Radeon 5970 Overclocking: The VRM Temperature Bottleneck
by Ryan Smith on November 25, 2009 12:00 AM EST- Posted in
- Ryan's Ramblings
In our Radeon HD 5970 review, we ran in to some issues when trying to overclock the card to 5870 speeds of 850MHz/1200MHz. At the time this is something we attributed to the VRMs, meanwhile AMD suggested that it was cooling related, and that we should manually increase the fan speed.
As it turns out, we were both right, we just didn’t have the tools at the time to properly identify and isolate the issue. Late last week we got our hands on a beta version of Everest Ultimate, which added preliminary support for the 5970. With that, we could read and log the voltages and temperatures of the various components of the 5970, and properly isolate the issue.

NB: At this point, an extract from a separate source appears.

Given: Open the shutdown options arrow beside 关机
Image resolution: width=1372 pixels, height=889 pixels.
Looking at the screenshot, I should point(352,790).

From that, we’ve discovered a few interesting things about the 5970. Let’s start things off with the cooler removed from the 5970.
We’ve gone ahead and circled the VRMs in red. There are 9 altogether; 6 on the right side, and 3 near the left side of the card. We aren’t able to track down what each specific VRM is connected to, but we believe that each GPU is attached to 3, each GPU’s RAM is attached to 1, and finally the PLX PCIe bridge is attached to 1. Regardless, pay attention to the location of these VRMs for later discussion.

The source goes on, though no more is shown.